A iniciativa ganhou força nas últimas semanas com a adesão voluntária de 44 atrações musicais, entre cantores, bandas e grupos tradicionais do período junino. A medida alcança cerca de 620 contratos distribuídos por mais de 200 municípios baianos.
Segundo levantamento do MPBA, a redução média obtida nas negociações foi de 11,57% sobre os valores inicialmente previstos para os cachês, o que representa uma economia estimada em R$ 21,05 milhões aos cofres públicos.
Entre os artistas que aceitaram participar do acordo estão nomes consagrados do forró e da música popular brasileira, como Adelmário Coelho, Mastruz com Leite, Limão com Mel, Solange Almeida e Paula Fernandes. A lista também inclui Devinho Novaes, Tyrone, Netto Brito, Daniel Vieira, Fulô de Mandacaru, Chambinho do Acordeon e Silvano Sales.
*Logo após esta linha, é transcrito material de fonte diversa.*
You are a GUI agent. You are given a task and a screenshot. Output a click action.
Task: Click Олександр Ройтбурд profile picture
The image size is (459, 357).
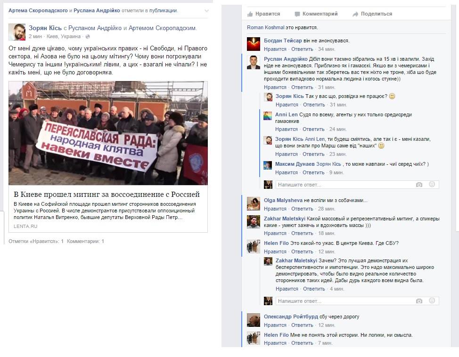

Para o Ministério Público, o resultado demonstra que é possível conciliar a realização dos festejos com a responsabilidade na aplicação dos recursos públicos. A promotora de Justiça Rita Tourinho, coordenadora do Centro de Apoio Operacional às Promotorias de Defesa do Patrimônio Público, destacou que o entendimento construído com artistas e empresários fortalece a transparência e contribui para tornar as contratações mais equilibradas.
A ação faz parte de um trabalho conjunto envolvendo o MPBA, os Tribunais de Contas do Estado e dos Municípios, além da União dos Municípios da Bahia e Ministérios Públicos de Contas. O objetivo é garantir que os valores pagos pelas administrações municipais estejam compatíveis com a realidade do mercado e respeitem os princípios de responsabilidade fiscal.
Como parâmetro técnico, os órgãos utilizam os valores praticados pelos artistas durante o ciclo junino de 2025, atualizados pela inflação medida pelo IPCA. O critério serve como referência para avaliação dos contratos, sem estabelecer tabelamento ou limite obrigatório para os cachês.
Nas negociações, também é aplicada uma metodologia que considera tanto a proposta inicial apresentada para 2026 quanto a média dos contratos realizados no ano anterior, permitindo a construção de acordos que busquem equilíbrio entre a valorização dos artistas e o controle dos gastos públicos.